Multi-threaded applications, and in particular games, require a lot of concurrency (meaning that the threads do stuff on their own, while using data from other threads). If you do that wrong, you get all sorts of interesting effects, mostly manifesting in crashes. Concurrency is *hard*. It is even harder in languages like C/++, which, IIRC, is used to write Dwarf Fortress.
I'd like to add a bit to this:
I've been writing multithreaded apps in C++ (on Solaris and Windows) for about 10 years now, and I think you may be overstating the untenability of the problem. Yes, it does take more thought and a new mindset to write parallelized apps, but it's not a deal breaker. If DF has followed relatively sound programming practices (encapsulation, using data accessors when possible, avoiding globals, etc.), it would be quite conceivable to scale it up to using multiple threads.
From what I can see, DF wouldn't benefit that much, performance-wise, in its current ASCII glory, from dedicating a thread to presentation, although it would probably be necessary to keep yourself sane in terms of managing the display resources (it would probably be a pain to keep track screen updates if every worker thread was painting the screen). The big issue would be whether the simulation engine behind the scenes is ripe for parallelization. The game is obviously "turn based", and I'm guessing that each cycle visits the different entities needing attention and updates their state, and to keep things simple, the states are being being updated based on what has happened immeidately before.
In other words, during Cycle N, each entity is not updated based on what the state of the universe was at Cycle N-1 (call it the "consistent" method), but instead based on what the universe is on the current state of Cycle N (call it the "dirty" method). In the dirty method, the order that the entities are visited would subtly change the outcome if it were scrambled. The consistent method would involve keeping copies around for all the state information from the previous cycle (possibly using copy-on-write to avoid unnecessary memory & cpu consumption in maintaing identical copies) until you were done processing cycle N.
With a scheme like that, you could probably parallelize the simulation engine pretty easily - just divvy up the entities across worker threads. The consistent method would mean that the simulation would always have the same outcome from cycle N-1 to N (barring intentional randomization), whereas the dirty method might result in cycles playing out differently (due to race conditions). The dirty method would also entail putting in a lot of mutexes to protect memory; the consistent method would always be reading from a read-consistent view and would only need a mutex to protect the occasional copy-on-write operation.
The dirty method would be faster in a single-threaded environment, but as you'd scale up the number of cpus, the consistent method would probably be better, as you'd have fewer mutex collisions. With a simpler locking model, the consistent method would probably also be better in terms of avoiding programming errors due to deadlocks.
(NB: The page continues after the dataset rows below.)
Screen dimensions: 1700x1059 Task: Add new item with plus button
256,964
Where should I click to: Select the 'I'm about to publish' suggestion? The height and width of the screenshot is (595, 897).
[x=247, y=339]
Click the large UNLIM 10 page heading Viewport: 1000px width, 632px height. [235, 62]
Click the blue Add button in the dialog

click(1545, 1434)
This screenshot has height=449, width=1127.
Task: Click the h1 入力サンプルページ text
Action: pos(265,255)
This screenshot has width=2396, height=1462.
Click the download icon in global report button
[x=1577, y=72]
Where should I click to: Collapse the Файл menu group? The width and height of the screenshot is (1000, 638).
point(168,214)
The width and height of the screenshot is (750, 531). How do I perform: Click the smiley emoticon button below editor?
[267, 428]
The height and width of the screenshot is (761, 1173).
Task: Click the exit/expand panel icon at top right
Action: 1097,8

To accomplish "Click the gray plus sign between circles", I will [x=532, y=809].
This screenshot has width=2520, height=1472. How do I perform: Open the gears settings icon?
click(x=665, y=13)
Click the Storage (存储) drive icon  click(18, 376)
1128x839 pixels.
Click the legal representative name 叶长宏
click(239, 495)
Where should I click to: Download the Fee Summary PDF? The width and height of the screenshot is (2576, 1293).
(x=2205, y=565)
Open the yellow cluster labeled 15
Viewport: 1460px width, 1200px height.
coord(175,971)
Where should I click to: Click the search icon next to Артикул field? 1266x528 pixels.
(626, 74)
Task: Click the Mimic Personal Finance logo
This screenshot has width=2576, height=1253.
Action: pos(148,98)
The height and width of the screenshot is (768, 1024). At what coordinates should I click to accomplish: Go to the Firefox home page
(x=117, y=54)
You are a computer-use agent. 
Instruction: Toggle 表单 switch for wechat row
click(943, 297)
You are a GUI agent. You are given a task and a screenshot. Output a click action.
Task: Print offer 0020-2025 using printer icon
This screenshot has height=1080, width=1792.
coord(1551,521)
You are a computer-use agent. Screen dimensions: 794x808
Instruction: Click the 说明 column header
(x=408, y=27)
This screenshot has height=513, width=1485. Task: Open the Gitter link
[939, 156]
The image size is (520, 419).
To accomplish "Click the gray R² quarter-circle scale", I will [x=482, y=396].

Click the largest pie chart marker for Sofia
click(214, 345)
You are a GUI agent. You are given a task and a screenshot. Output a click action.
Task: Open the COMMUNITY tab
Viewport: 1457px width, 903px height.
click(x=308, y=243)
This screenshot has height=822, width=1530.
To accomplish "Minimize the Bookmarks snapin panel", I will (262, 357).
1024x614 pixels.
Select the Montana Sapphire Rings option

Also, I'd be interested to hear why you think that C++ is more difficult for multithreaded apps than other languages. Sure, there are issues with memory managment, but that can be resolved pretty easily with counted pointers and a good class library; the big problems you face with parallel programming has a lot more to do with concurrency and resource management, something you need to use brainpower on, regardless of the language used.